On Monday, February 13, 2017, Slager’s attorneys representing him for the scheduled federal trial that include charges of the use of excessive force filed a motion asking that all charges in the case be dismissed against him because not only is it “crushing and unfair” that Slager should face both state and federal charges simultaneously, but that the federal prosecution represents a burden on the criminal justice system.
In the legal brief filed on February 13, Slager’s attorneys wrote:
“The crushing financial, emotional, physical, and time requirements necessary to defend such a case amount to a violation of the federal constitution. No legitimate ends of justice are served and the criminal process is burdened with an unnecessary and inefficient prosecution.”

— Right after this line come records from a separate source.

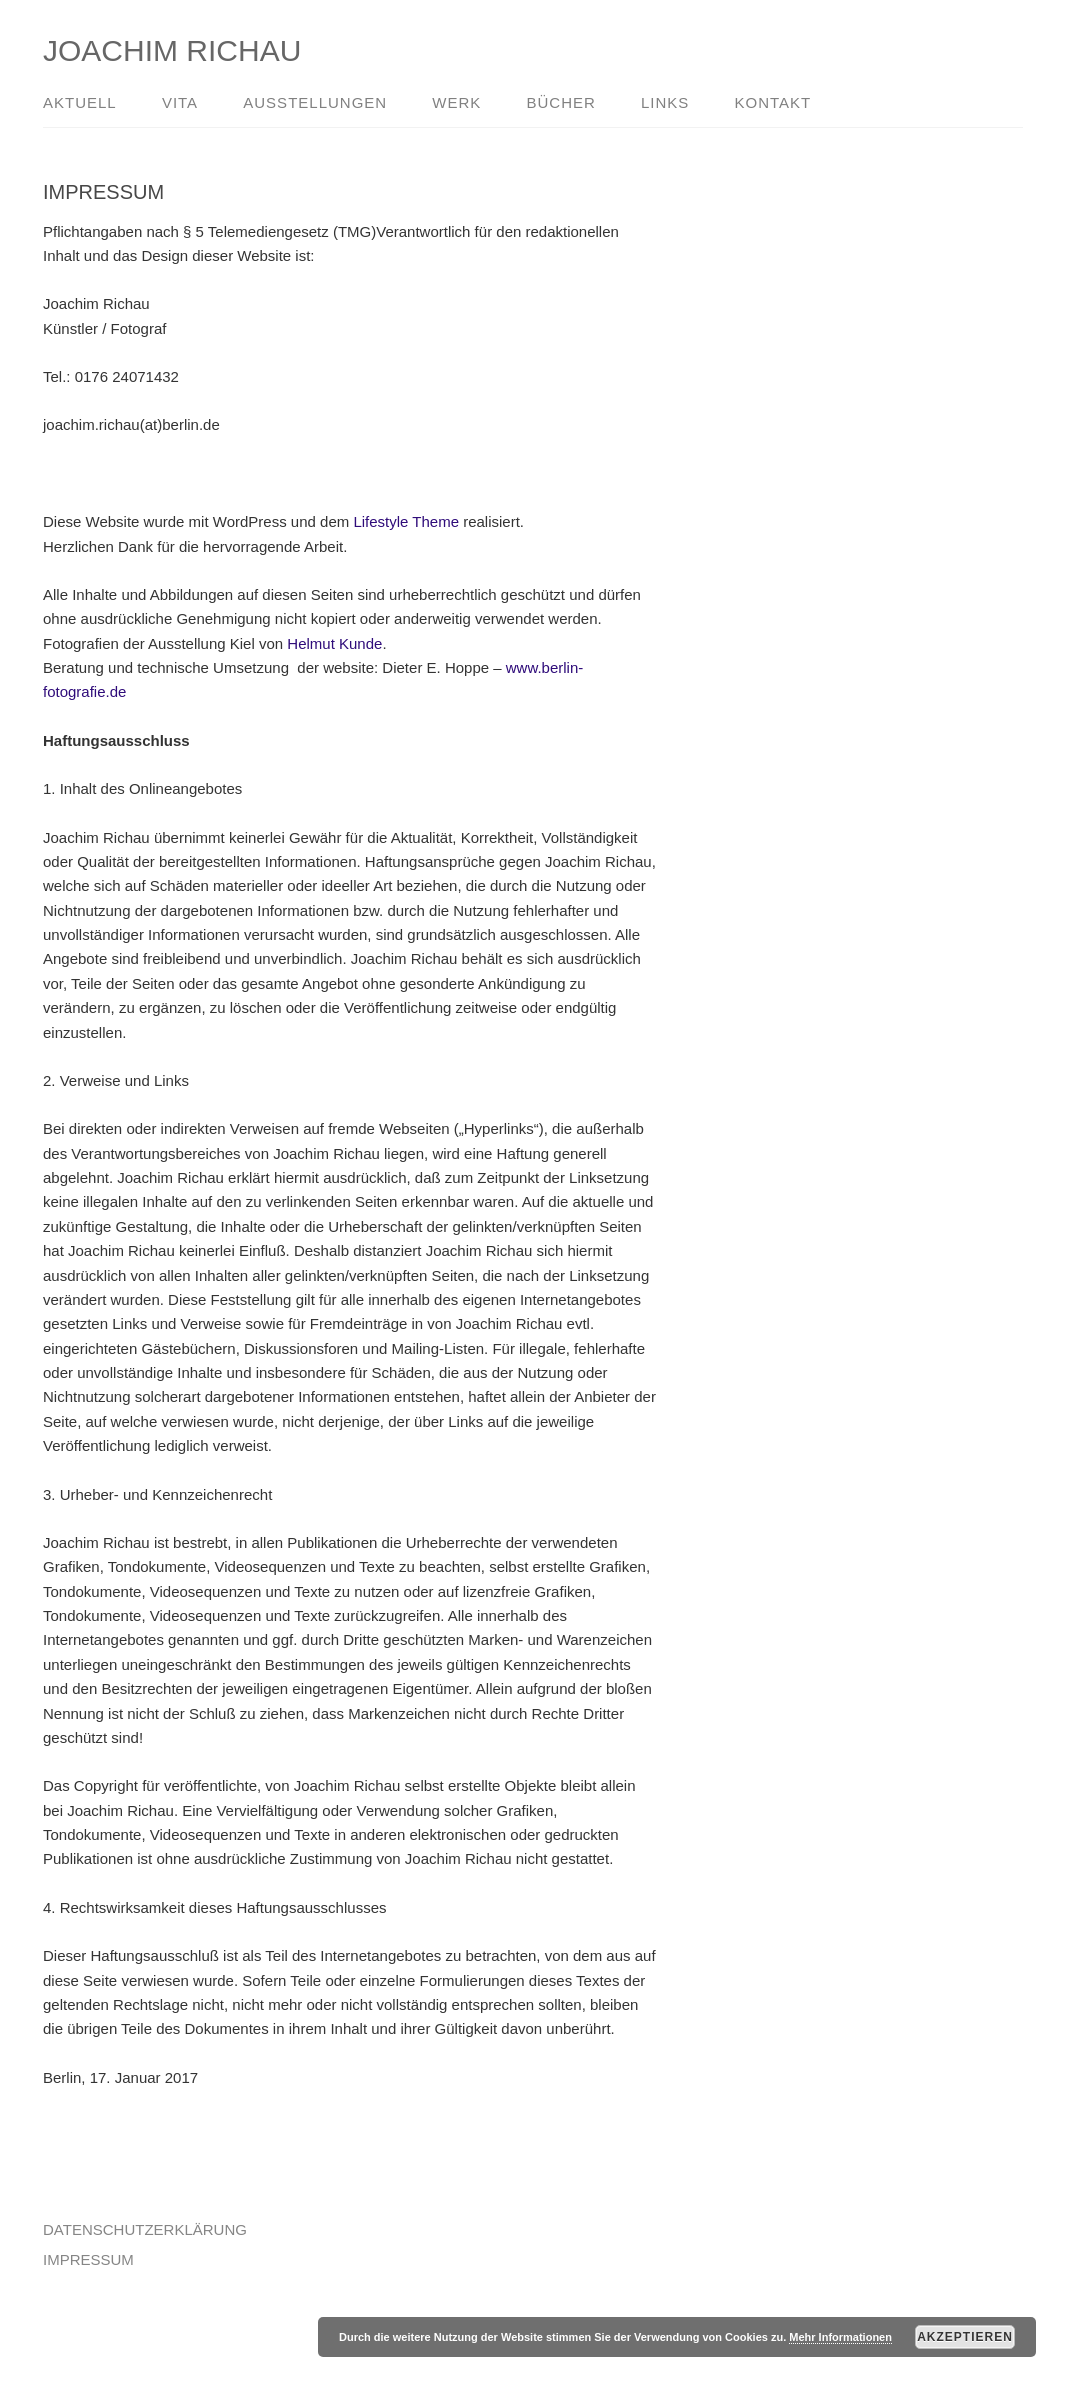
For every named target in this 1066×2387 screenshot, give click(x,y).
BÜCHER (561, 102)
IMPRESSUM (88, 2259)
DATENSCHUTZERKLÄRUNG (145, 2229)
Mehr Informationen (840, 2337)
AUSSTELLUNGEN (315, 102)
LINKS (665, 102)
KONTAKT (773, 102)
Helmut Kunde (334, 643)
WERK (456, 102)
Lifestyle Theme (406, 521)
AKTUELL (80, 102)
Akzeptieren (965, 2337)
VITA (180, 102)
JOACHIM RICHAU (172, 50)
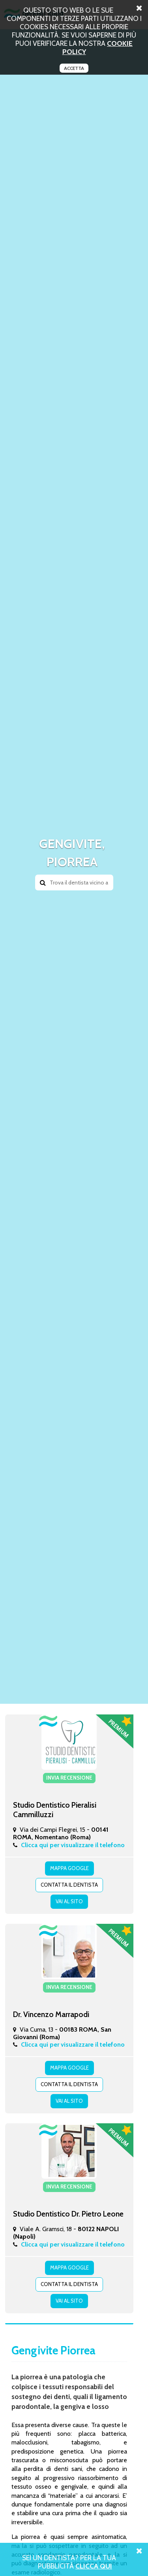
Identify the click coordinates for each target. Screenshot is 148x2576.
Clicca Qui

The motion for dismissal of charges against Slager was only one of a number of motions filed with the federal court, who on that same day established May 9, 2017, as the day jury selection is set to begin in the federal trial, with jury selection to take place in Columbia, South Carolina. The former police officer’s attorneys also filed motions to prevent the prosecution from using statements made by Slager to investigators just days after the April 4, 2015, incident, arguing that investigators lied to Slager and his attorney before he gave those statements that no video of the incident was available.
The statements Michael Slager made to investigators that day contradicted what could be seen on a video of the incident taken by a bystander. A motion has also been filed by the defense to prevent prosecutors from using that video in the federal trial.
Prosecutors filed their own “wish list” of motions to the federal court, asking that the defense not be able to use the fact that the North Charleston Police Department was short-staffed on the day Walter Scott was shot and killed.
Defense attorneys in the upcoming re-trial of Michael Slager for the charge of the murder of Walter Scott have filed a motion seeking the dismissal of all charges against Slager at the state level, arguing that trying Slager a second time after his first trial ended in a hung jury violates his constitutional rights.